Where does the word "computer" occur in the data below? Copy each line that holds it.

-------- Extracted data

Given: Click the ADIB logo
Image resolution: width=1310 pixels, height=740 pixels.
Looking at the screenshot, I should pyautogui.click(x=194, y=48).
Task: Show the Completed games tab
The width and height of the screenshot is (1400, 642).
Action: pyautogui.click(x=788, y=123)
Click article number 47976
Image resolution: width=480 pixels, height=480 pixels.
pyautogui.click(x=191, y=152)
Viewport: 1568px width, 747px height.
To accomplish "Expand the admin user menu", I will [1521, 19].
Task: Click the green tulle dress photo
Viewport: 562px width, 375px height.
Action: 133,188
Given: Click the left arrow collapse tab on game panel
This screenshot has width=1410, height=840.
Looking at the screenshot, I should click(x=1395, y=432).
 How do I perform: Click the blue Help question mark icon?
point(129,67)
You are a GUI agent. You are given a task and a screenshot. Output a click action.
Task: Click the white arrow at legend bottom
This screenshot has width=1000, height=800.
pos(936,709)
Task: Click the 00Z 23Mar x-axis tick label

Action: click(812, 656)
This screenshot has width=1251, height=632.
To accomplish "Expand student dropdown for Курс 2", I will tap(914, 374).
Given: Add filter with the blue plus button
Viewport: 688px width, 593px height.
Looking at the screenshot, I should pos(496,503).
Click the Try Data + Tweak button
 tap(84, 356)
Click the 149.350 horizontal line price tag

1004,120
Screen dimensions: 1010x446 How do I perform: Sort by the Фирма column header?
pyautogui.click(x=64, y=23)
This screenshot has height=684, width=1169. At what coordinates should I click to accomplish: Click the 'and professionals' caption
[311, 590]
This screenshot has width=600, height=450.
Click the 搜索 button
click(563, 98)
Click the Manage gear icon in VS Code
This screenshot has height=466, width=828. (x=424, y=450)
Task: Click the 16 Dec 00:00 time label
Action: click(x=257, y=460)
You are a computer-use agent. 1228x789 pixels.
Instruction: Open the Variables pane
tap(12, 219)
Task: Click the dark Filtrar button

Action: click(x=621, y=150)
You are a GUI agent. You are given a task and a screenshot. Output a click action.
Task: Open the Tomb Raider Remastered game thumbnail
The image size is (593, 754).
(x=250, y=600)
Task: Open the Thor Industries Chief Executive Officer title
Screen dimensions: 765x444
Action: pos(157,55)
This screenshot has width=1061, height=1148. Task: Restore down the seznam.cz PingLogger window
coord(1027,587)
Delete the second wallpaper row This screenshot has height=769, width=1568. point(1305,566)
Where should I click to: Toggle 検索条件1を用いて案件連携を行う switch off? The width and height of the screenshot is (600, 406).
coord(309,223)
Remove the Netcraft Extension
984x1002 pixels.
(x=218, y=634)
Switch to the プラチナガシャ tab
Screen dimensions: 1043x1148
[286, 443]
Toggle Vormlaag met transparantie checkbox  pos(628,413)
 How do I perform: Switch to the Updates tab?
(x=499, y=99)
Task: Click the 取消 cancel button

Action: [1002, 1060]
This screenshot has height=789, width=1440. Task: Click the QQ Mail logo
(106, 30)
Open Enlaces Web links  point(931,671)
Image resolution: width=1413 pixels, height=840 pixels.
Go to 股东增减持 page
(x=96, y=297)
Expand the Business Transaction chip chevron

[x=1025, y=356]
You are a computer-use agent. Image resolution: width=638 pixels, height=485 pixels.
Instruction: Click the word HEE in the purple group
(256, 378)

----------------

§ Response:
You are a computer-use agent. 1228x789 pixels.
You are a computer-use agent. Image resolution: width=638 pixels, height=485 pixels.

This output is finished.